Prior to the quake, about half of Haiti's urban population had access to tap water, according to a 2006 demographic and health survey conducted by the World Health Organization and UNICEF. Since the quake, community kiosks selling water have been replaced by water trucks and boreholes where children fill buckets to the brim and carry them, carefully balanced on their heads, back to their tents. The United Nations WASH (Water and Sanitation) cluster says relief efforts now meet the water-supply needs for 1.2 million people.
Aid groups report that they are distributing five liters of drinkable water per person per day, which would be only one-third the recommended minimum per person used in humanitarian assistance programs.
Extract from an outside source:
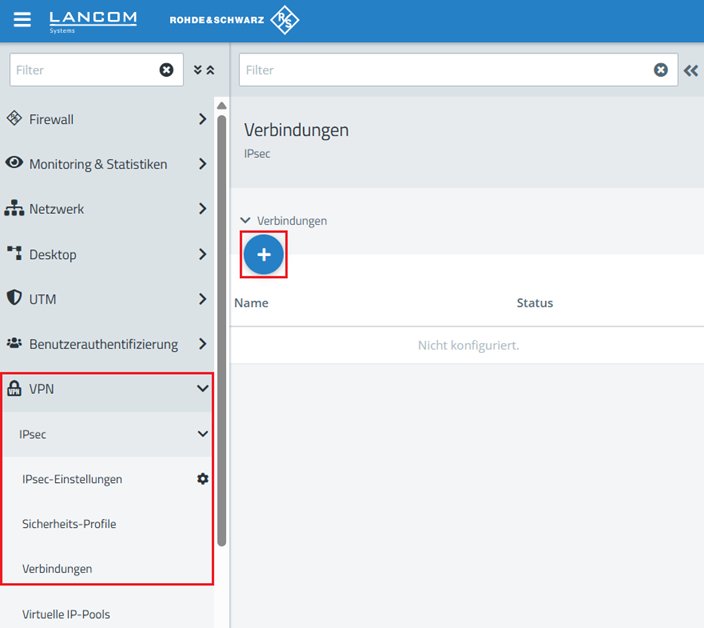Click the LANCOM Systems logo

[93, 20]
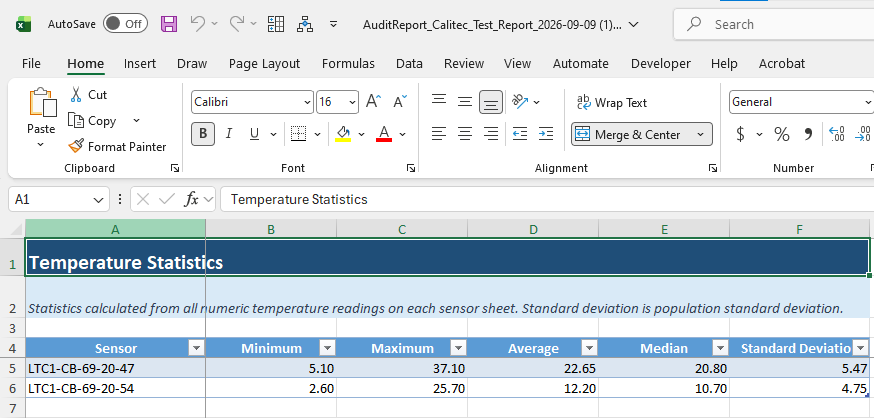Toggle Italic formatting button

[x=229, y=134]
But in Carrefour, residents find enough water to drink, wash, bathe and cook with, says Gerson Edee, 35, leader of a camp for 4,500 people established in a sports center.
"If there wasn't any water, the people would be in the streets rioting. The first thing people need is water. Water is life," says Edee, wiping sweat off his brow under the heavy sun.
While the availability of potable water may have quelled political upheaval, it has not entirely allayed concerns about the spread of disease. The U.N. reports that there has been one minor outbreak of typhoid, a waterborne disease, with 45 cases confirmed in the Port-au-Prince area of Terra Accra.
"They immediately took measures with health and hygiene promotion," says Dr. Dana Van Alphen, coordinator of the U.N. Health Cluster. "And within a week, the numbers dropped." Given overcrowding in the camps, says Van Alphen, the level of disease has been lower than what had been anticipated, partly because of the efficient management of the water supply.
The aid group Oxfam distributes more than 8 million liters of water each day, mostly by trucking it to major camps in Port-au-Prince. Oxfam public-health team leader Raissa Azzalini says the organization monitors the chlorination process of the water and tests every water truck on a daily basis, which has helped avoid contamination. She adds that much of Oxfam's success in water distribution has come via a partnership with Haiti's public-water-works system CAMEP. "CAMEP is not perfect. It was not perfect before the earthquake. But I think CAMEP is trying to do something positive," says Azzalini.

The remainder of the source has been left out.